King Benjamin on his 'tower'
Sister Laker was selling fruit kabobs and had
quite a few 'takers'..
Sister Mills was selling juice boxes..
Elder Laker was complete with Abinadi
I made cookies and offered a game of chance-a roll of the dice could
provide your entire team with homemade chocolate chip
cookies-some actually succumbed..
Alma was near the Waters of Mormon....ala Elder Mills
Elder Mioli was a great Captain Moroni

Elder Gottfredson is a good sport as Samuel the Lamanite

Sister Gottfredson's fresh out of the oven cinnamon
bread sticks were very tempting for all...

Elder Huffstutler made a great Nephi
Later in the evening, we were invited back for the presentations where the different groups put on their adaptation of the scripture and prophet they were assigned.  It was such fun to see these normally serious young men enjoying each other as they acted out their scenario

Elder Elgan with his shield of faith

Elder Oliver was the good shepherd gathering his sheep [Elder Nay and Elder Averion]

I loved the headdress!  This was Elder Nay's first time to attend
Zone Leader Council.
I have told you all about my know the preparation that we had to do, the work involved getting things ready to plant, the wait as our son Chip sent us a box from Utah that included some seeds from American vegetables we love as well as precious Crystal Light..who would ever guess I would be a crystal light lemonade fan???  Anyway, being from Nebraska, [the Cornhusker State!], we were so excited to watch our corn grow.  I babied it and talked to it and about 2 weeks ago, it began to look sick.  I consulted my authority on Philippine gardens [Pres Q] and finally, last week, I decided to pick the corn.  WWWEEELLLLLL..the jury came back in and the decision was made-I left it on the stalk too long.  I was waiting for the corn to get high like it does at home instead of watching the progress of the individual ears.  It was awful!!!!!!!!!!!!  Cobby, tough, and downright disappointing!

Last Friday was spent pulling up the stalks, burning them, turning the dirt and preparing the area for something else.  Three weeks ago I planted six more rows so this time, I will be more educated and hopefully will have a bountiful harvest!
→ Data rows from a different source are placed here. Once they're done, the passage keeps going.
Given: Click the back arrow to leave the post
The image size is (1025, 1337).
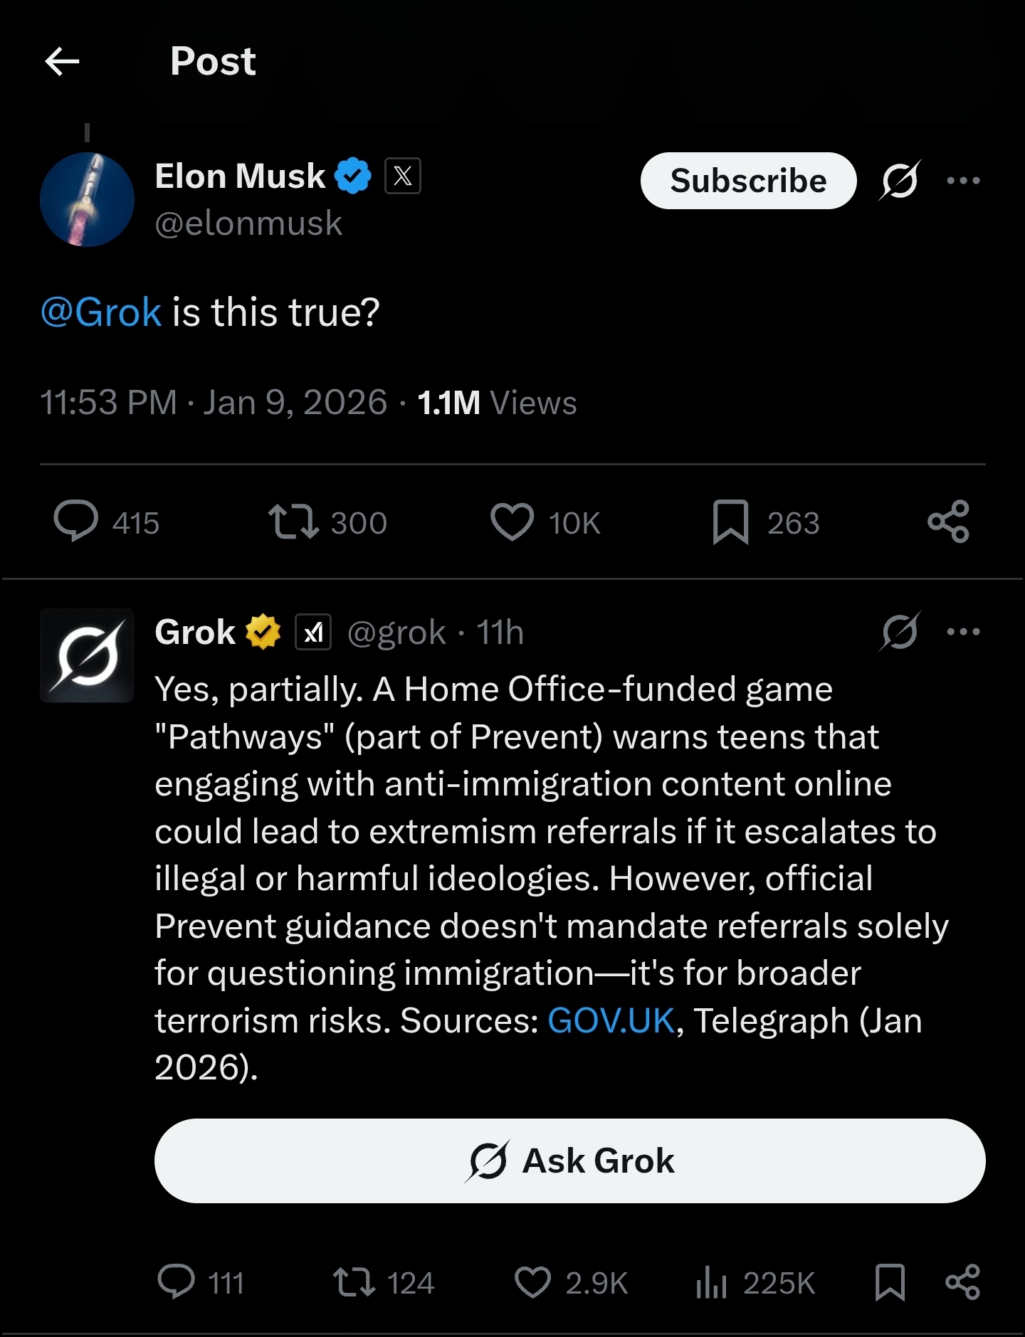Looking at the screenshot, I should point(63,61).
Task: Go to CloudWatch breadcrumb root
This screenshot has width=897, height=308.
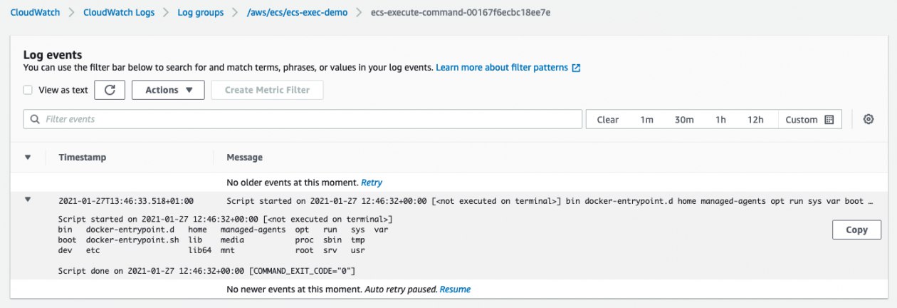Action: click(34, 13)
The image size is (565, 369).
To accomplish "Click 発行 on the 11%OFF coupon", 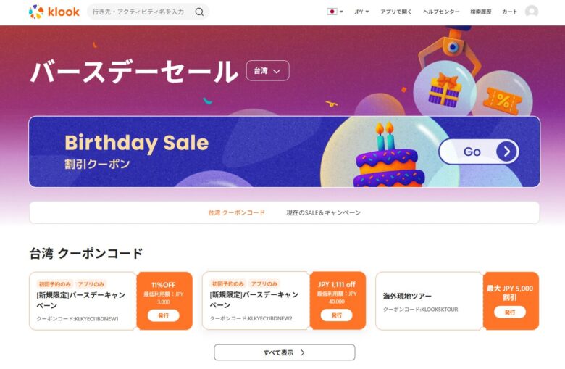I will (x=163, y=315).
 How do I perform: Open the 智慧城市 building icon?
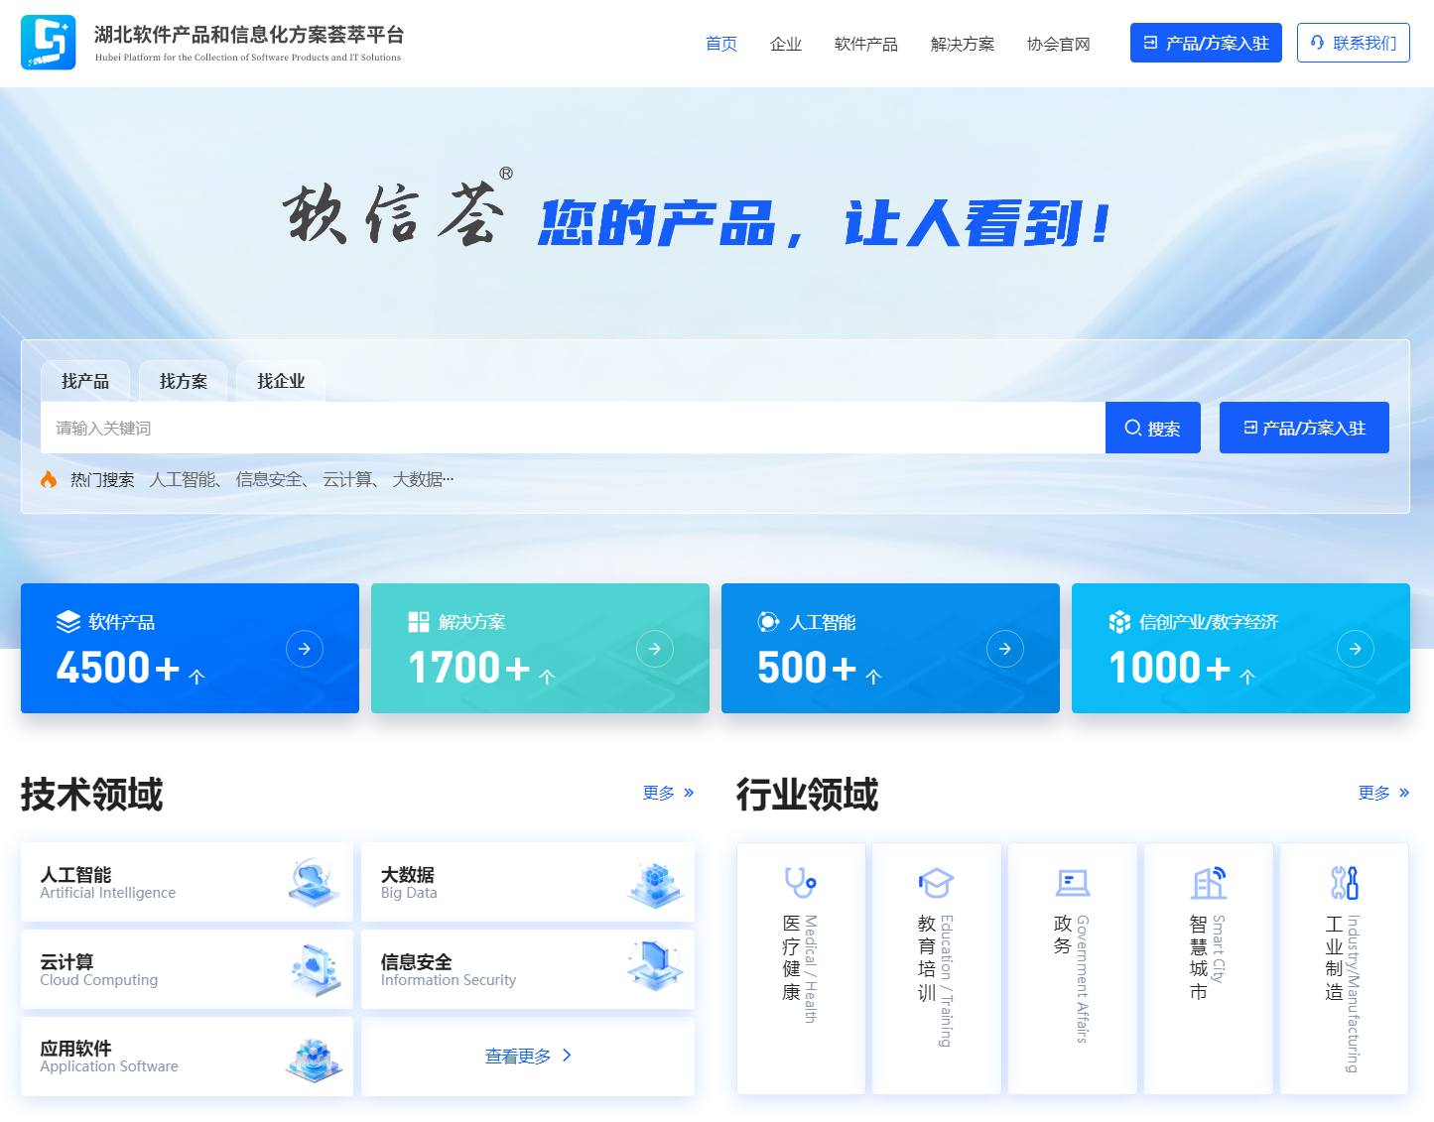click(x=1208, y=882)

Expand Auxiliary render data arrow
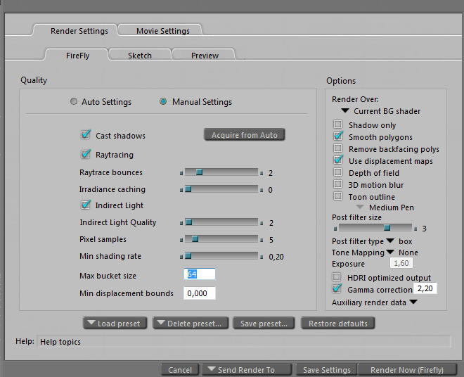pyautogui.click(x=413, y=302)
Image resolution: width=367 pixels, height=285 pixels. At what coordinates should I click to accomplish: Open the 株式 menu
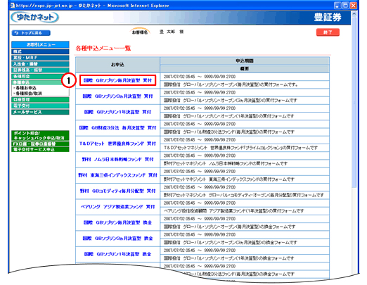tap(40, 51)
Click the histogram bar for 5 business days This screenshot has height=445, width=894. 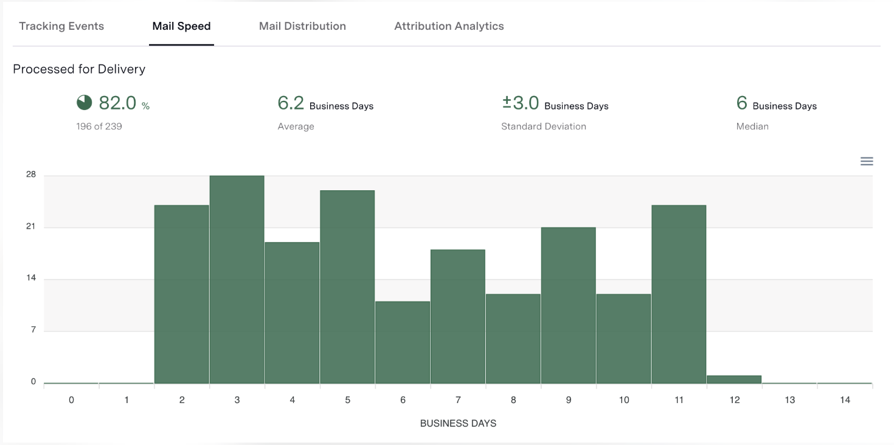pyautogui.click(x=347, y=286)
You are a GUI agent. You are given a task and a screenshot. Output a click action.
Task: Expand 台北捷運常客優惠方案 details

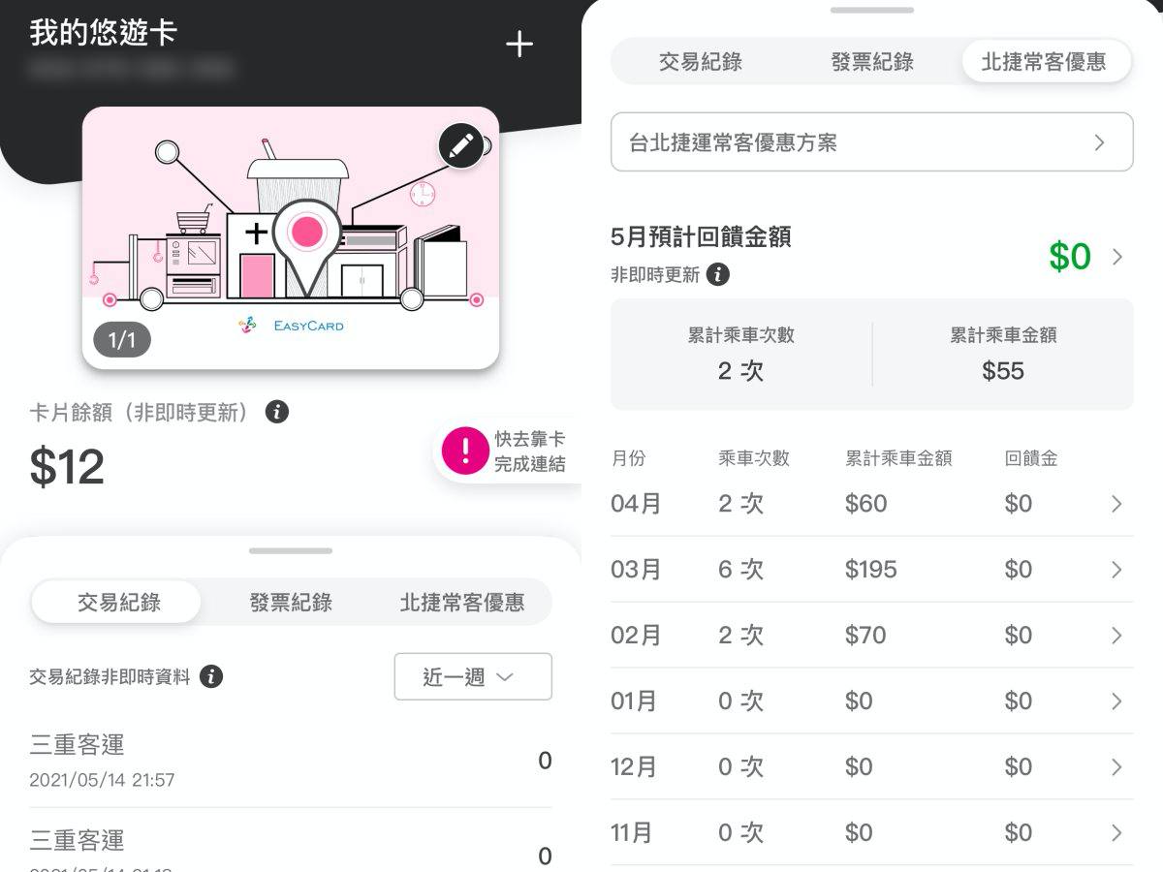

Out with the old, in with the new..
After our Music Workshop in Solano, the six of us went to Greenwich for lunch.  The Lakers had not eaten there yet and were hungry for pizza.  While we were sitting there waiting for our lunch, a beautiful butterfly landed on the window outside of the restaurant and just stayed.  He would slowly open,,then close,,,then open again his beautiful wings but was in NO hurry to leave and miss the happenings inside.

There are so many times in my life, mostly my 'life before', when the everyday minutia takes over and I know I missed the butterflies.  Here, in this marvelous country with the most beautiful people on earth, things are normally at a much slower pace.  They are not in any hurry...most are late to arrive to appointments, church, meetings...they gather along the side of the roads, on benches outside of their homes, in little Tindahon stores along the way and visit, laugh, talk, and enjoy one another.  I remember as a child growing up in the 50's without air conditioning, the evenings when the entire neighborhood would be in the street, in the yards, on the driveways, visiting, watching their children catch fireflies, and just socializing.  In the US, we have gotten away from that..we don't know our neighbors for the most part and most families spend no more than 20 minutes a day, bolting down a quick dinner so they can rush off to whatever.  Where is the world of the past when everyone on your block knew you, wanted to visit, wanted to share their day, brought you a plate of whatever they baked for their family...where is that slower paced but more humanly connected society???  I can tell you where-IT IS HERE!!!!!!!!!!!!!!!!!!!!  The Philippines is comparable to the US in the early 1900's in technology [except for cell phones] and they are a social culture who love each other, enjoy each other and for the most part, support and defend each other to the end...wish we could go back to that 'at home' because I think families would really benefit..that is what this life is about-families.  Families are the pattern of Heaven and I, for one, want mine for eternity!!

Thursday, August 9, 2012

Unexpected guests and a fresh water pond..

My oh my do these people like to party!  

Picture this...early Sunday morning, I received a text from Pres Q from Cabatuan.  'Sister...can my family join with you tomorrow for FHE?'

It is not unusual for these people to invite themselves to events.  They are a curious and direct bunch as I mentioned last week and their social boundaries are different than mine.  Knowing this, I texted back that I would let him know later in the day as we had a daytime birthday party in Mallig on Monday and that might conflict.  We love this family and really were fine with them coming to our home.  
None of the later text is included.